_CONSIGNE:_ Relevez tous les prénoms de personnes qui figurent dans le texte sur le couple Leplat, ci-dessous.

### EXTRAIT DU TEXTE ###

Quand le docteur Leplat quitte l’armée, le jeune couple s’installe à Hem où Jean ouvre un cabinet médical, boulevard Delory (actuellement bd Clémenceau), avec l’argent de la dot de sa femme. L’année suivante les 2 époux, apparemment très unis, ont la joie d’avoir un petit garçon qu’ils prénomment Roger.
Le jeune couple accueille ensuite une petite fille Gisèle en 1927. Malheureusement celle-ci décède en 1929, à l’âge de 2 ans d’une bronco pneumonie. Dans l’attente d’une sépulture définitive, son cercueil reste durant un mois dans un abri provisoire au cimetière où sa mère lui rend visite tous les jours et, la veille de l’inhumation, Adrienne dévisse le couvercle du cercueil pour revoir sa fille une dernière fois et rentre raconter la scène, qui n’avait eu aucun témoin, à son mari, sans avoir trouvé la force de refermer la bière. Elle affirmera toujours qu’elle a alors agi sous l’emprise de la douleur et non sous le coup d’une crise de folie.

### DONNÉES FOURNIES ###

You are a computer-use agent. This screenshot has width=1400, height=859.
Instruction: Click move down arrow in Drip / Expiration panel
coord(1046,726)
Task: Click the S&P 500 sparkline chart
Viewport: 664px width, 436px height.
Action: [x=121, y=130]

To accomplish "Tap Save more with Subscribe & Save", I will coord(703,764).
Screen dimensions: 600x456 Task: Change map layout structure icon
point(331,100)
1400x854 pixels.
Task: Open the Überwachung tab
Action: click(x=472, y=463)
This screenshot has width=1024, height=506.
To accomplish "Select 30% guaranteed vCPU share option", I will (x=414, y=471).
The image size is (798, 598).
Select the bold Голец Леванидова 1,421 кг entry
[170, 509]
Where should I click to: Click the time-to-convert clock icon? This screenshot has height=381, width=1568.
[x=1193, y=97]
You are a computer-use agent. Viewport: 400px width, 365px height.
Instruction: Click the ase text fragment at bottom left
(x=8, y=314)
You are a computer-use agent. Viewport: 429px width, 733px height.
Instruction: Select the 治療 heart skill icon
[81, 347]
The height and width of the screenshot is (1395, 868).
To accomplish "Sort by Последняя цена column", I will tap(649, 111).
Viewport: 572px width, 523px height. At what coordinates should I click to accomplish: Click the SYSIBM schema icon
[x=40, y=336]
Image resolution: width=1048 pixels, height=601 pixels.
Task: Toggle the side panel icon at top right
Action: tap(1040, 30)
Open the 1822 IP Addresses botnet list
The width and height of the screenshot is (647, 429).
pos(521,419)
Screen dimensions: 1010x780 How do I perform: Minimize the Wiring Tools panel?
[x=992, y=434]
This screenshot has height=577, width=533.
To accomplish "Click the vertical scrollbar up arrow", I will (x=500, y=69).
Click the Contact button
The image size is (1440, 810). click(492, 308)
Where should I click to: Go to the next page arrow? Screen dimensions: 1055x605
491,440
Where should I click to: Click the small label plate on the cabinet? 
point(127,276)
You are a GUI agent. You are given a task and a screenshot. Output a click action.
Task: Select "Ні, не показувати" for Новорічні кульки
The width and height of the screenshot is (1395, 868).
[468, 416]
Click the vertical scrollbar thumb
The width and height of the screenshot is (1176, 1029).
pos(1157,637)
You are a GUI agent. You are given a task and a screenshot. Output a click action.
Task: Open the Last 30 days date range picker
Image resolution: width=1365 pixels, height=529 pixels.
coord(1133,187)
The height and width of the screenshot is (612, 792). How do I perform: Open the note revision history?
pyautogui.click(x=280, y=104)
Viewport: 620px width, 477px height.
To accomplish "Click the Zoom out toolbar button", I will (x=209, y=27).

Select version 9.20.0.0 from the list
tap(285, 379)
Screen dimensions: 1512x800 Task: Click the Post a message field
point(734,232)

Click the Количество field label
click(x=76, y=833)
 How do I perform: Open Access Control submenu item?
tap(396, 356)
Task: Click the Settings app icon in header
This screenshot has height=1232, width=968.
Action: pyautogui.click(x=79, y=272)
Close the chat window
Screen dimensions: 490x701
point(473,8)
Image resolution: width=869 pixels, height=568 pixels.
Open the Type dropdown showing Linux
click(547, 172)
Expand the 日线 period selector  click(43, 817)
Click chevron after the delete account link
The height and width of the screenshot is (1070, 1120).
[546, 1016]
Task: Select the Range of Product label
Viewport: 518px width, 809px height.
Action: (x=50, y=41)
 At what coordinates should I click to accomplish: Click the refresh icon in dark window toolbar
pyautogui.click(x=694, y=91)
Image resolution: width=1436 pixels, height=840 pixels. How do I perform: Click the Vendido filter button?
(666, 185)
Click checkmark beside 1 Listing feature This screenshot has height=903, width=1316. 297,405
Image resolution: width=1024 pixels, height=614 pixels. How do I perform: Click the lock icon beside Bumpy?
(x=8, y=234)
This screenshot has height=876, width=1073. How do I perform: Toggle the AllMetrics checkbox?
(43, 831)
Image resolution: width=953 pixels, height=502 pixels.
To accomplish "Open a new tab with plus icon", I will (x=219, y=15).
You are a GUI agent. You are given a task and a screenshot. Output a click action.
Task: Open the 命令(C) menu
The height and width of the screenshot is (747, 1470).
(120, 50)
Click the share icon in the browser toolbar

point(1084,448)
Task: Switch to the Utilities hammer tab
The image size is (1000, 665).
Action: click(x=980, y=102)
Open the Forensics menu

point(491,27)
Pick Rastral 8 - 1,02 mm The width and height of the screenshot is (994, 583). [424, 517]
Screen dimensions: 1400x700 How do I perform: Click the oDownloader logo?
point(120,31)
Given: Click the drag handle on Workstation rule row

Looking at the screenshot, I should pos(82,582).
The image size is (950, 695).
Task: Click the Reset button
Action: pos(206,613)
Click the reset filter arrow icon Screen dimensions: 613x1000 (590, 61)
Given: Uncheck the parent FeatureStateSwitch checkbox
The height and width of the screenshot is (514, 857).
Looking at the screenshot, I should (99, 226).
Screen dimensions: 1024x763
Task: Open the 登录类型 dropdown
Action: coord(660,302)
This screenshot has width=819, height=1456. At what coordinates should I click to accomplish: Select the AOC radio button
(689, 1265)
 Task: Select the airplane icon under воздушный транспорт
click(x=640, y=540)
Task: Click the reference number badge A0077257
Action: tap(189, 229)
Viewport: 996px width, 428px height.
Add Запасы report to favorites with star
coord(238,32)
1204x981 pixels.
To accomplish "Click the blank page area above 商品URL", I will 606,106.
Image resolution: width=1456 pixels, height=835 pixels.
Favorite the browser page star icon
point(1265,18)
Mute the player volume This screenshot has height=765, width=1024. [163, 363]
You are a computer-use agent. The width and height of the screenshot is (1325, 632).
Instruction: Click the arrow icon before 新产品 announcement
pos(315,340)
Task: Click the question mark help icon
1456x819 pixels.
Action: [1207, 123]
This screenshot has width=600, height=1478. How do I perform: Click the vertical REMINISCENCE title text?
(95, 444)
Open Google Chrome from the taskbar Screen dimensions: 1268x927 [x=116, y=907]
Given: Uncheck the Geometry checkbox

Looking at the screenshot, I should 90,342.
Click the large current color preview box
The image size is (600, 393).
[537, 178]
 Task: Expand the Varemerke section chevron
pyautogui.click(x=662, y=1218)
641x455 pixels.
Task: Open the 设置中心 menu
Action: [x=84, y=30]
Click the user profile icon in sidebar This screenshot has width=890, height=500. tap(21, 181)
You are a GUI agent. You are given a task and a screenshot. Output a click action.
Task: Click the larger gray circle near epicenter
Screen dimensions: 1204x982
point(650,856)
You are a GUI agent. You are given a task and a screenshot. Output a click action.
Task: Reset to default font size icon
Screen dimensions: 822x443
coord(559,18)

###

_RÉPONSE RÉDIGÉE:_ Jean, Roger, Gisèle, Adrienne